The application belongs to the technical field of drying equipment, specifically is zero gas consumption compression heat adsorption dryer, including pressure vessel one, pressure vessel two, cooler one and cooler two, pressure vessel one and two parallelly connected settings of pressure vessel, pressure vessel one's top is equipped with admission pipe one, the bottom all is equipped with discharge pipe one, pressure vessel two and top are equipped with admission pipe two, the bottom all is equipped with discharge pipe two, admission pipe one and admission pipe two are linked together through parallelly connected admission pipe one, discharge pipe one and discharge pipe two are linked together through parallelly connected discharge pipe one, parallelly connected admission pipe one is connected with the compressed air admission pipe, parallelly connected discharge pipe one is connected with cooler two, cooler two are connected with vapour and liquid separator through the pipeline, vapour and liquid separator's fluid-discharge pipe is connected with zero gas consumption drainer through the pipeline, vapour and liquid separator's blast pipe is connected with pressure vessel two through the pipeline, and the second pressure container is connected with the filter through a pipeline.

Description

Zero-gas-consumption compression heat adsorption type dryer
Technical Field
The application belongs to the technical field of drying equipment, and particularly relates to a zero-gas-consumption compression heat adsorption type dryer.
Background
The adsorption dryer applies advanced chemical technology, and the principle is that saturated compressed air is filtered by using a special molecular sieve for gas purification by utilizing the difference of moisture and air molecular volume, so that saturated water vapor in the compressed air can be easily adsorbed in the molecular sieve particles, and the molecular sieve is reduced by utilizing a regeneration method, and the dew point of the compressed air can easily reach-40 ℃. The existing adsorption type dryer has single function and can not meet the requirement.
Disclosure of Invention
In order to solve the problems in the prior art, the application provides a zero-gas-consumption compression heat adsorption dryer, which is realized by the following scheme:
the zero-gas-consumption compression heat adsorption type dryer comprises a pressure container I, a pressure container II, a cooler I and a cooler II, wherein the pressure container I and the pressure container II are arranged in parallel, an inlet pipe I is arranged above the pressure container I, a discharge pipe I is arranged at the bottom of the pressure container I, an inlet pipe II is arranged above the pressure container II, a discharge pipe II is arranged at the bottom of the pressure container II, the inlet pipe I and the inlet pipe II are communicated through a parallel inlet pipe I, the discharge pipe I and the discharge pipe II are communicated through a parallel discharge pipe I, the parallel inlet pipe I is connected with a compressed air inlet pipe, the parallel discharge pipe I is connected with the cooler II, the cooler II is connected with a gas-liquid separator through a pipeline, a discharge pipe of the gas-liquid separator is connected with a zero-gas-consumption anti-blocking drainer through a pipeline, and a discharge pipe of the gas-liquid separator is connected with the pressure container II through a pipeline, and the second pressure container is connected with the filter through a pipeline.

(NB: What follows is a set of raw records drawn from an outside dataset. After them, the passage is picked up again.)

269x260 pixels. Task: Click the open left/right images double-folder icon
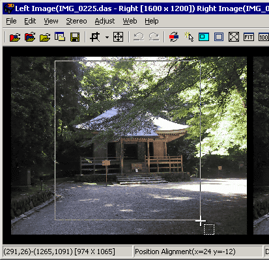(30, 37)
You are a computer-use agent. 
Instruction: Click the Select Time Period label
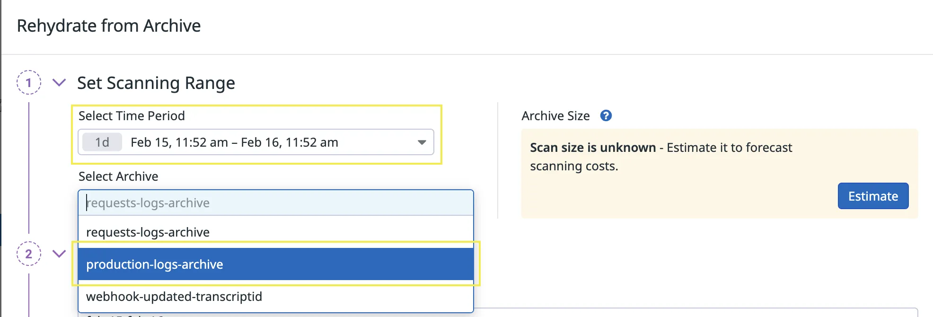[x=132, y=116]
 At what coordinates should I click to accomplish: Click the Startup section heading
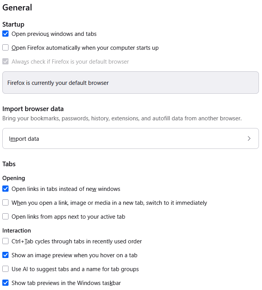click(x=13, y=24)
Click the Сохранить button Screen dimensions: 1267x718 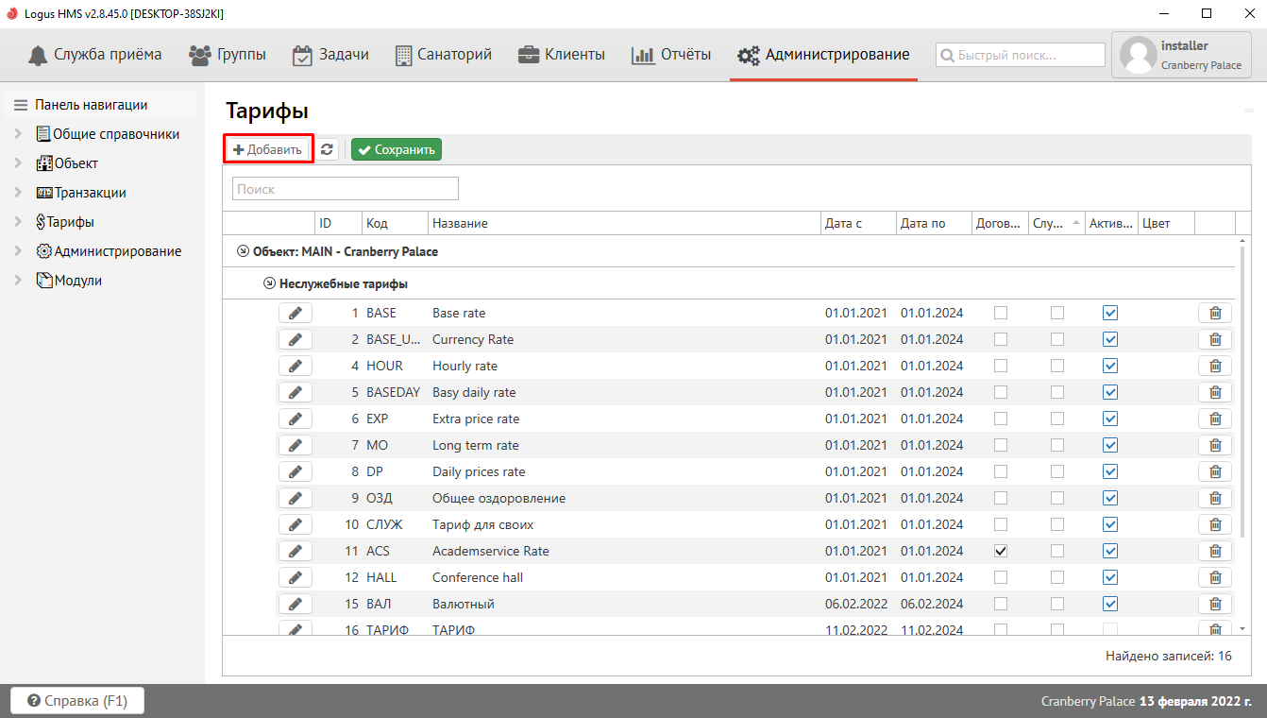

Preferably, the inlet pipe I and the inlet pipe II are communicated through a parallel inlet pipe II, the parallel inlet pipe I and the parallel inlet pipe II are arranged in parallel, and the parallel inlet pipe II is provided with an air outlet.
Furthermore, the first discharge pipe and the second discharge pipe are communicated through a second parallel discharge pipe, and the first parallel discharge pipe and the second parallel discharge pipe are arranged in parallel.
Furthermore, a compressed air inlet pipe branch pipe is arranged on the compressed air inlet pipe and is communicated with the parallel discharge pipe.
Furthermore, a second branch pipe is arranged on the branch pipe of the compressed air inlet pipe, the second branch pipe is communicated with a first cooler, the first cooler is communicated with the second cooler through an automatic cooling water discharge pipe, and a manual adjusting valve is arranged on the automatic cooling water discharge pipe.
Has the advantages that: the drying device is simple in structure, and can adopt double towers in the same mode to circulate the drying materials back and forth.
Drawings
In order to more clearly illustrate the technical solutions in the embodiments of the present application, the drawings used in the description of the embodiments will be briefly introduced below, and it is apparent that the drawings in the following description are only some preferred embodiments of the present application, not all embodiments. For those skilled in the art, without creative efforts, other embodiments and drawings can be obtained according to the embodiments and drawings, and all of the preferred embodiments and drawings belong to the protection scope of the present invention.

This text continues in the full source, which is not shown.